将下面各行重新列出，请求也要保留，并把答案中的坐标按2.55倍缩放，四舍五入取整（0.5进位）。请求里的数字不变，回答中不要包含图片。

> [可用数据]:
=-=-=-=-=

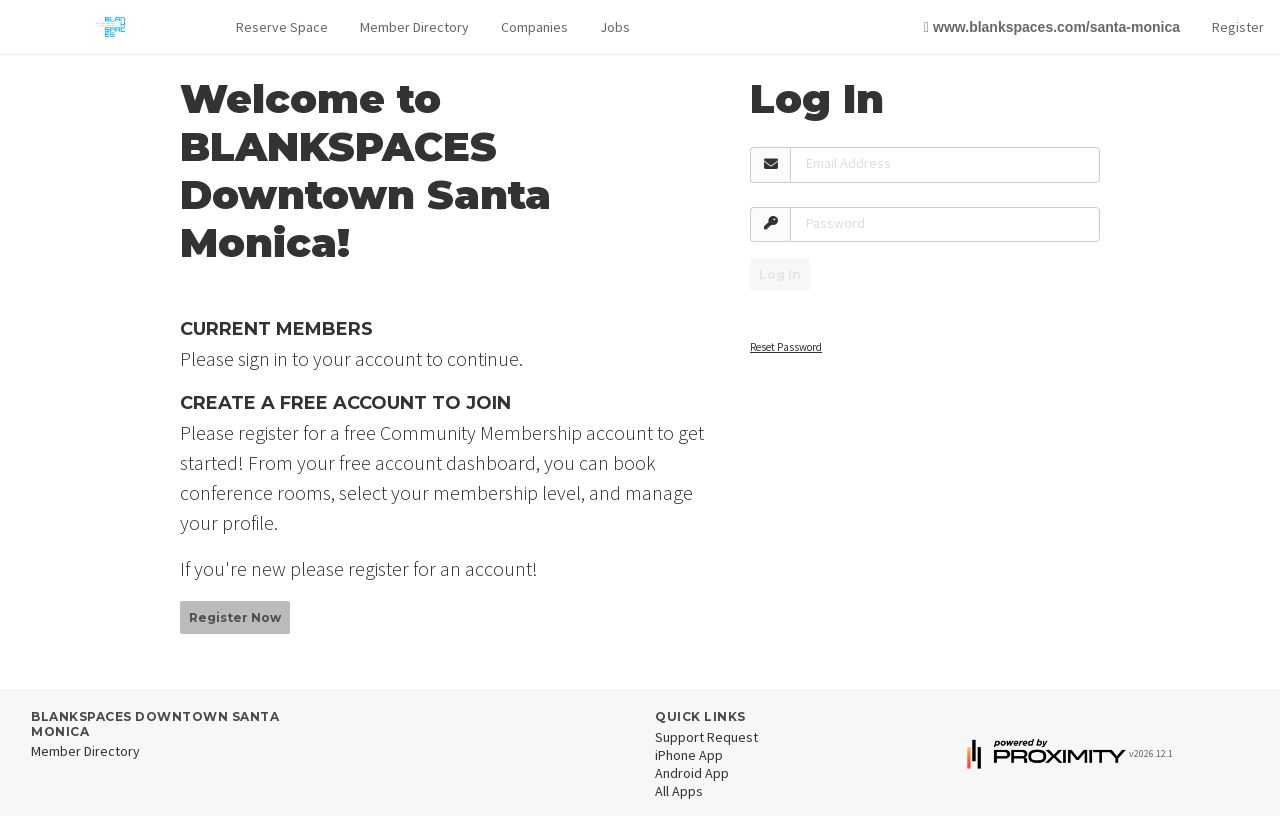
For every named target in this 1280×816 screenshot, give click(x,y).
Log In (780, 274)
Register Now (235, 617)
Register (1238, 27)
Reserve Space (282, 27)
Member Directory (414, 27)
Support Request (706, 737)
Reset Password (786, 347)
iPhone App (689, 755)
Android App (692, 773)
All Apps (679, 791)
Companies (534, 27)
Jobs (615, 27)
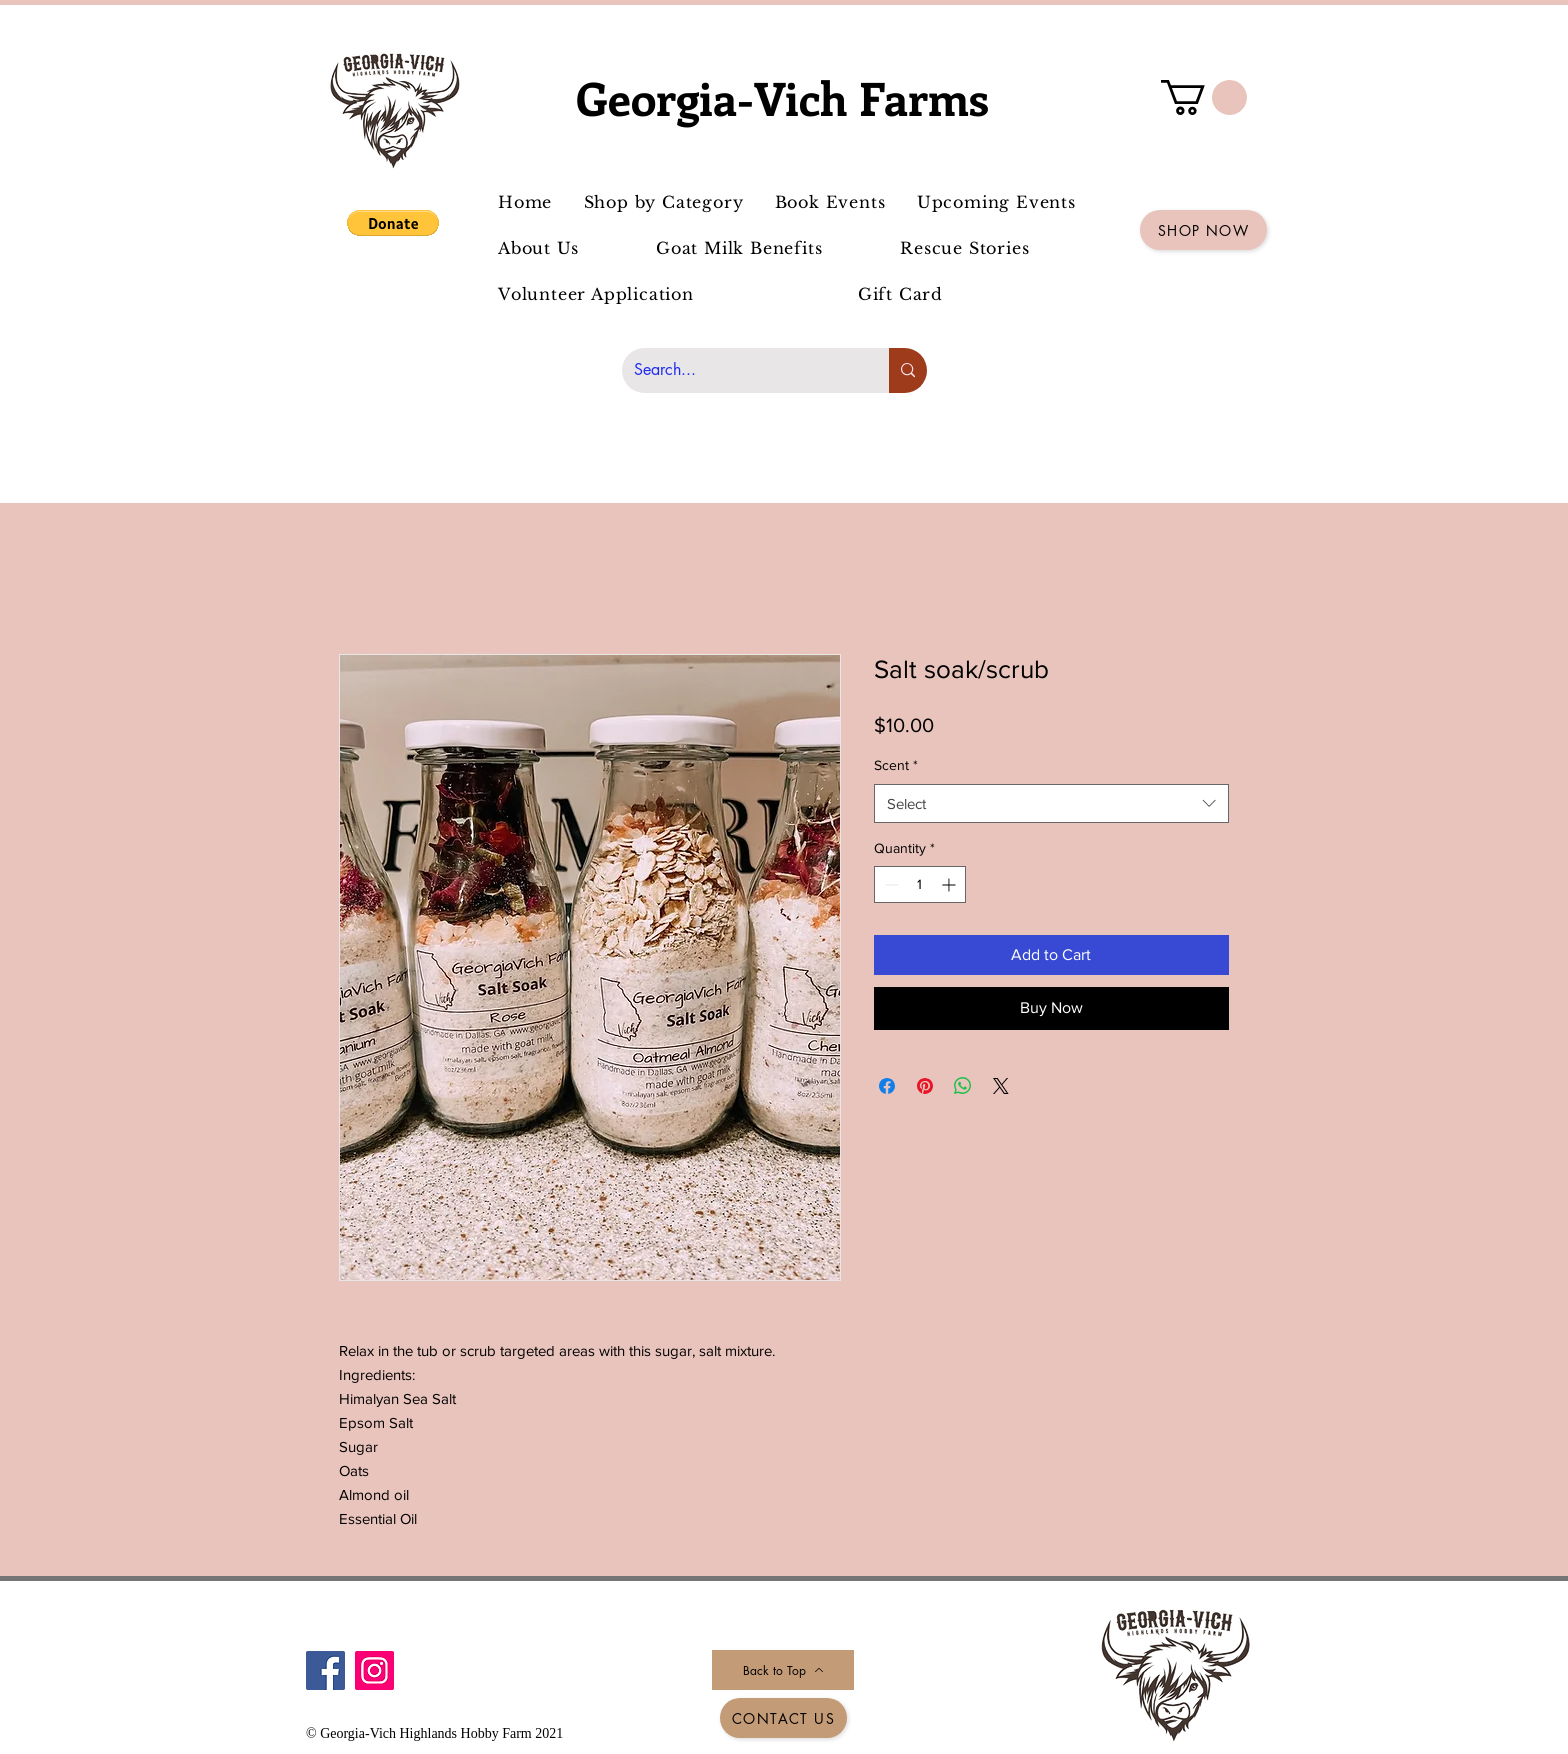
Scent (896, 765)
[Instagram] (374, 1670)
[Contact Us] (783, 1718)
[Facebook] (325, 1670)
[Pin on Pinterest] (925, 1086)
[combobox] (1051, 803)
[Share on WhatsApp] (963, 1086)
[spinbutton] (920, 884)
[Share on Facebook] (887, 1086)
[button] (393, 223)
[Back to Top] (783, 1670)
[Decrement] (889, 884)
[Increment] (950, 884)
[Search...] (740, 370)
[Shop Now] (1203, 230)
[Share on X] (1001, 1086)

=-=-=-=-=

> [答复内容]:
For every named target in this 1280×816 screenshot, give click(x,y).
Log In (1989, 699)
Register Now (599, 1573)
Register (3157, 69)
Reserve Space (719, 69)
Member Directory (1056, 69)
Support Request (1800, 1879)
Reset Password (2004, 885)
iPhone App (1757, 1925)
Android App (1765, 1971)
All Apps (1731, 2017)
Companies (1362, 69)
Jobs (1568, 69)
Scent (2285, 1951)
[Instagram] (954, 4259)
[Contact Us] (1997, 4381)
[Facebook] (829, 4259)
[Pin on Pinterest] (2359, 2769)
[combobox] (2680, 2048)
[Share on WhatsApp] (2456, 2769)
[spinbutton] (2346, 2254)
[Share on Facebook] (2262, 2769)
[button] (1002, 569)
[Back to Top] (1997, 4259)
[Decrement] (2267, 2254)
[Increment] (2423, 2254)
[Search...] (1887, 944)
[Shop Now] (3068, 587)
[Share on X] (2553, 2769)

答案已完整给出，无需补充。